▶ **What the task requires**:
Find "409x222 pixels." in the material below and restate exactly the line holding it together with every line that comes after.

▶ **Records shown**:
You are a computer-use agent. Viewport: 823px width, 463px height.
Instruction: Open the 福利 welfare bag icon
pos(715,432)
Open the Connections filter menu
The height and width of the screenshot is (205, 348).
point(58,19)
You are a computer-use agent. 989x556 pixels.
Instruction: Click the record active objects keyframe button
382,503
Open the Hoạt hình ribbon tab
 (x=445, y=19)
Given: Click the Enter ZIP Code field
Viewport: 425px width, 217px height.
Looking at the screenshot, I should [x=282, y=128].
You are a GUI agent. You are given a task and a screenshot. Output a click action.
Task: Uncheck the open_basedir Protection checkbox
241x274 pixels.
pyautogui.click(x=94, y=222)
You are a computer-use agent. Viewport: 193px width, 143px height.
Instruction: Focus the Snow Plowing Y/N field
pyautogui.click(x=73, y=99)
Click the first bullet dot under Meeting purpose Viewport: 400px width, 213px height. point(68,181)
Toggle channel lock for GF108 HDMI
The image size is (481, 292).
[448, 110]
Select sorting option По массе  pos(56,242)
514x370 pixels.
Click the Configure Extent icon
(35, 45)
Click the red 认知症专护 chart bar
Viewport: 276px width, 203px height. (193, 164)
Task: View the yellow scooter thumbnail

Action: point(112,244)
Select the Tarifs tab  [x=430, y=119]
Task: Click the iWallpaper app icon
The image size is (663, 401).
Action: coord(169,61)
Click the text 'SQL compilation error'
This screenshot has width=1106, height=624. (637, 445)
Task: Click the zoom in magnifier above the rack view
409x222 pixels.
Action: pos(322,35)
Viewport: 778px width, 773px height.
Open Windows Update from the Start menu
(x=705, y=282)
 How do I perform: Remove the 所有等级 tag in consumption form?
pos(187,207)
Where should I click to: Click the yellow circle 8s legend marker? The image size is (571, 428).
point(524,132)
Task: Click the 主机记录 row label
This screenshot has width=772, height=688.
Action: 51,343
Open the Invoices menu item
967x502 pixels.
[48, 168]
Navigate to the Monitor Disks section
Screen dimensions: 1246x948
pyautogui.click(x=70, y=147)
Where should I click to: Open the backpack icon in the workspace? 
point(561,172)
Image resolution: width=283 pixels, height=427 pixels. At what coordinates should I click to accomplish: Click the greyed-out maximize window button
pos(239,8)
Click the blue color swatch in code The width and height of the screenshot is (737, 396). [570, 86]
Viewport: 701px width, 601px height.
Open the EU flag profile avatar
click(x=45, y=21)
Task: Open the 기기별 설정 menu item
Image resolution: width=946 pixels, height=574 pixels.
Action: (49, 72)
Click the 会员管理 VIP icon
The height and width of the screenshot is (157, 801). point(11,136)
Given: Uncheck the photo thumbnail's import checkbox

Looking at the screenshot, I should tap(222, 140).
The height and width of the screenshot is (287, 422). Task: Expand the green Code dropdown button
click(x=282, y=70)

▶ **Response to the task**:
409x222 pixels.
Action: pos(322,35)
Viewport: 778px width, 773px height.
Open Windows Update from the Start menu
(x=705, y=282)
 How do I perform: Remove the 所有等级 tag in consumption form?
pos(187,207)
Where should I click to: Click the yellow circle 8s legend marker? The image size is (571, 428).
point(524,132)
Task: Click the 主机记录 row label
This screenshot has width=772, height=688.
Action: 51,343
Open the Invoices menu item
967x502 pixels.
[48, 168]
Navigate to the Monitor Disks section
Screen dimensions: 1246x948
pyautogui.click(x=70, y=147)
Where should I click to: Open the backpack icon in the workspace? 
point(561,172)
Image resolution: width=283 pixels, height=427 pixels. At what coordinates should I click to accomplish: Click the greyed-out maximize window button
pos(239,8)
Click the blue color swatch in code The width and height of the screenshot is (737, 396). [570, 86]
Viewport: 701px width, 601px height.
Open the EU flag profile avatar
click(x=45, y=21)
Task: Open the 기기별 설정 menu item
Image resolution: width=946 pixels, height=574 pixels.
Action: (49, 72)
Click the 会员管理 VIP icon
The height and width of the screenshot is (157, 801). point(11,136)
Given: Uncheck the photo thumbnail's import checkbox

Looking at the screenshot, I should tap(222, 140).
The height and width of the screenshot is (287, 422). Task: Expand the green Code dropdown button
click(x=282, y=70)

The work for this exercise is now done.